To apply to this specific case, you want $U,V$ to be slightly thickened up versions of $M$ whose intersection is a slightly thickened up version of $\partial M$.
Lets suppose that we're working with $M$ a finite dimensional manifold with boundary, and for convenience we'll suppose $\dim M$ is even (If it's not, we would just need to use the fact that $0=-0$ at the end). Let's split $X$ up in the obvious way as the union of two copies of $M$ with a slight thickening in to each other just so their interiors cover $X$ and we satisfy all of the criteria to use Mayer-Vietoris.
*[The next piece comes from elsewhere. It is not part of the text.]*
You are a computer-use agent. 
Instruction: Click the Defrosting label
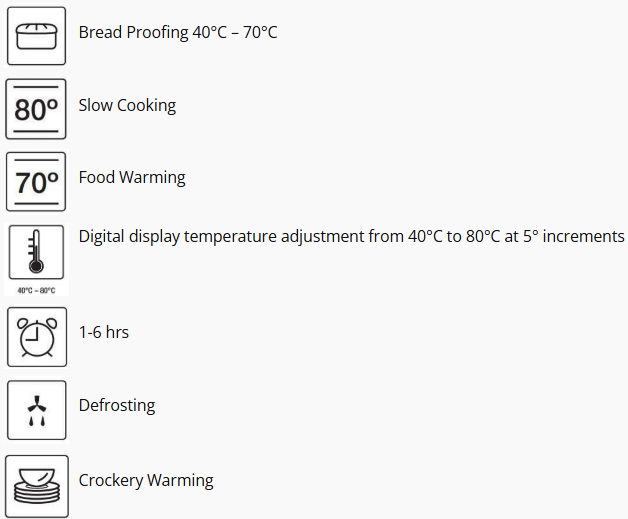pos(117,405)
We'll call them $M_1$ and $M_2$ which intersect on a subspace which is homeomorphic to $\partial M\times [0,1]$. This intersection is homotopy equivalent to the boundary of $M$ so we'll just call it $\partial M$ without confusion.
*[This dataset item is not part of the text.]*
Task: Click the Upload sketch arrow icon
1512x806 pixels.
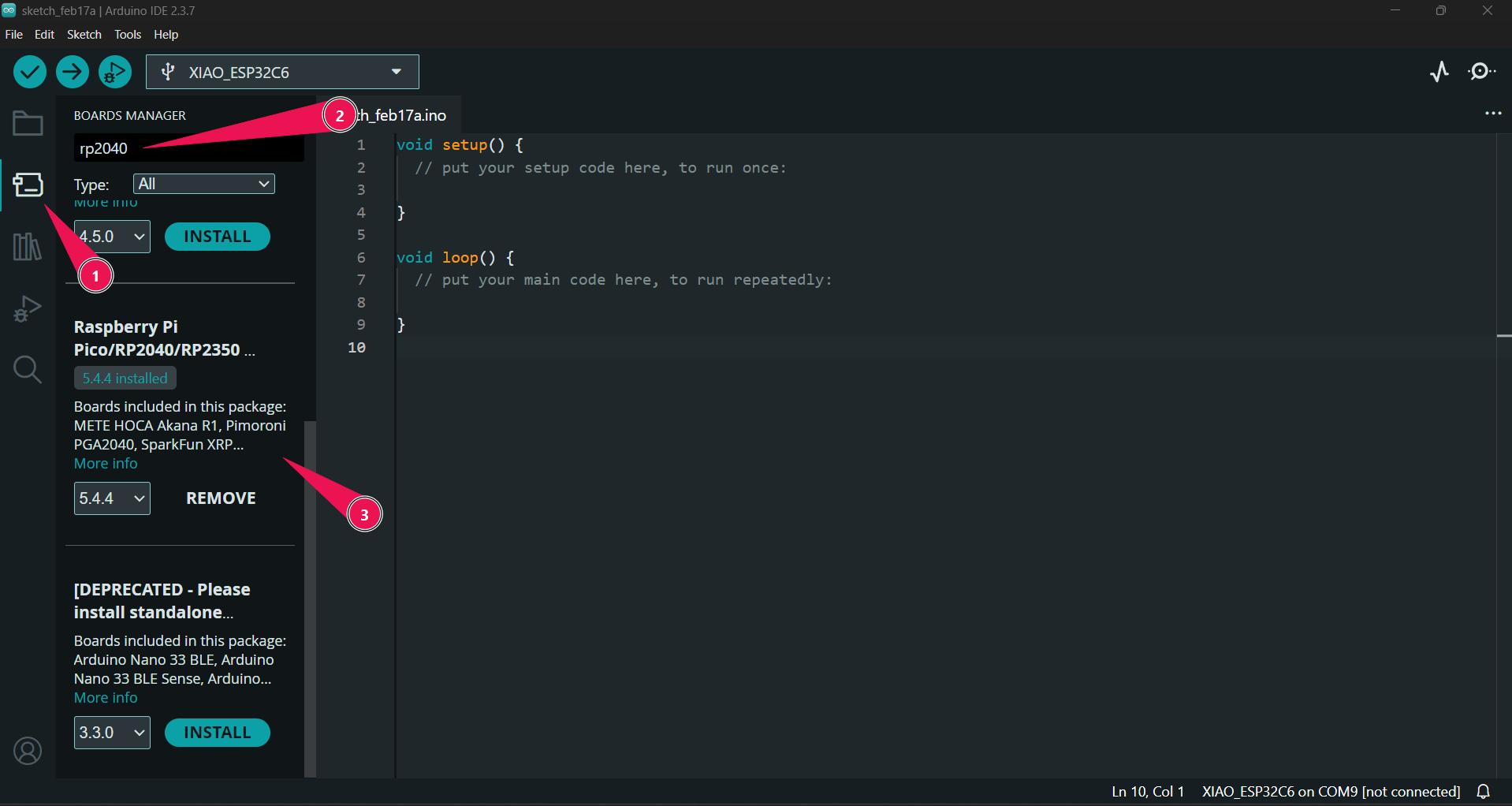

By Mayer-Vietoris (and the fact that $\partial M$ has dimension strictly less than $n$ so $H_n(\partial M)=0$), we get a long exact sequence $$\dots \to 0 \to H_n(M_1) \oplus H_n(M_2) \to H_n(X) \to H_{n-1}(\partial M) \to \dots$$ $$\dots \to H_1(\partial M) \to H_0(M_1) \oplus H_0(M_2) \to H_0(X) \to H_{0}(\partial M) \to 0$$ (note, I am considering all coefficients of homology groups to be in the rationals).
Now, we need two facts. The first is that the general rank nullity theorem tells us that for a long exact sequence $0\rightarrow V_1\rightarrow\ldots\rightarrow V_r\rightarrow 0$ of finite dimensional vector spaces, we have $$0=\sum_{i=1}^r (-1)^i \dim V_i.$$ The second is that for a topological space $Y$ with definable Euler characteristic, $$\chi (Y)=\sum_{i=0}^\infty (-1)^i\dim (H_i(Y;\mathbb{Q})).$$
Now, because $n$ is even, we get the following sum from the above facts and a little rearranging of the finite sum $$0=[\dim (H_n(M_1))+\dim (H_n(M_1))]-\dim (H_n(X))+\dim (H_{n-1}(\partial M))+\ldots$$ $$\ldots+\dim(H_1(\partial M))-[\dim (H_1(M_1))+\dim (H_1(M_1))]+\dim (H_1(X))$$ $$-\dim (H_0(\partial M))+[\dim(H_0( M_1)) + \dim(H_0(M_2))]-\dim (H_0(X))$$ $$=-\chi (\partial M)+\chi (M)+\chi (M)-\chi (X)$$ $$\Rightarrow \chi (X)=2\chi(M)-\chi(\partial M).$$